Unser Vorschlag, durch die folgende Graphik veranschaulicht, geht von der realen Lage einer bei der EZB gelagerten großen Summe geparkten, mit 0,0 % Einlagenfazilität belohnten Gel- des aus. Soll dieses ‚tote‘ Kapital für realwirtschaftliche Investitionen oder Projekte genutzt werden, so müssen Anreize gesetzt werden. Die Anreize gelten für Finanzwelt und Realwirtschaft. Der bei der EZB gehortete Kapitalstock wird ergänzt bzw. aufgestockt durch Zinsdifferenzgewinne bei Staatspapieren sowie durch Steuereinnahmen, die Banken  bei Risiko behafteten Transaktionen tätigen müssen. Der so angesammelte Kapitalstock stellt nunmehr einen sozialen Sonderzonenfonds dar, der der realen Wirtschaft unter Auflagen mit Anreizen zur Verfügung steht. Die Anreize bestehen in  0% Kreditkosten sowie in der Besteuerung von lediglich 10%. Die Auflagen werden staatlich festgesetzt und entsprechen in abgespeckter Form den in Ökonomie 3.1 vorgestellten social skills. Bei unserem Beispiel genügen drei konkrete überprüfbare Bedingungen: 1. Europäische Qualitätsbedingungen  2. Einstellung von jugendlichen Arbeitslosen ohne Entlassung bestehender Arbeitsverhältnisse 3. Erweiterung sozialer Arbeitsbedingungen, v.a. durch Zusammenarbeit mir staatlichen Stellen in Ausbildung, Kinderbetreuung von berufstätigen Frauen und Flexibilisierung von Arbeitszeiten. Jedes Unternehmen erstellt einen Branche und Betriebssituation berücksichtigenden Plan, der in kurzer zeitlicher Rahmenvorgabe geprüft bzw. genehmigt wird. Bei Überschreiten der vorgegebenen Genehmigungsfrist seitens staatlicher Behörden gilt der Antrag als angenommen. Die 10 % Abgabe fließen zu 2,5 % in die Rückführung des Kapitalfonds, was eine nachträgliche Verzinsung der Einlagenfazilität ergeben würde. Die restlichen 7,5 % fließen in einen europäischen Schuldentilgungsfonds nach zu ermittelndem Verteilungsschlüssel.

Graphik zu Lösung neg.Zinsen

 

 

Staat und Geschäftsbanken verhalten sich demnach weiterhin relativ passiv, gelangen aber in eine sogenannte win-win – Situation! Einmal entsteht sie auf Seiten der Banken, weil sie eine günstige Verzinsung erhalten, zum andern auf Seiten des Staates, weil er von der Sonderzonenregelung profitiert, indem über dieses  Instrument arbeitsmarktpolitische Impulse gesetzt werden. Die Schaffung eines Tilgungsfonds erleichtert zudem die entstandene Schuldenproblematik und erlaubt günstigere Rahmenbedingungen für staatliche Strukturprojekte. Soziale Sonderzonen sind in zukunftsträchtige Bereiche lenkbar wie z.B. alternative Energieprojekte. Staat und Unternehmen können durch Zusammenarbeit von staatlichen Bildungsanstalten und sozialen Einrichtungen mit unternehmerischen Sozialangeboten bei Fortbildung, betrieblicher Kinderbetreuung, aber auch medizinischer Vorbeugung Synergie-Effekte gewinnen. Der Staat kann die Ausschreibung zeitlich begrenzen und räumlich zuordnen, er kann also lenken ohne unternehmerisch einzugreifen.

------------------------------------------------------------------------

(AUFGABENSTELLUNG): Erläutern Sie in ein bis drei Sätzen, weshalb laut Textauszug sowohl für die Banken als auch für den Staat eine Win-win-Situation entsteht. Stützen Sie sich ausschließlich auf den Textauszug.

(ÜBUNGSDATEN):

------------------------------------------------------------------------

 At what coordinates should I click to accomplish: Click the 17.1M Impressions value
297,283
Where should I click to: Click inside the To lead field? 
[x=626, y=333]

------------------------------------------------------------------------

(LÖSUNG): Die Banken profitieren, weil sie eine günstige Verzinsung erhalten. Der Staat profitiert von der Sonderzonenregelung, weil über dieses Instrument arbeitsmarktpolitische Impulse gesetzt werden.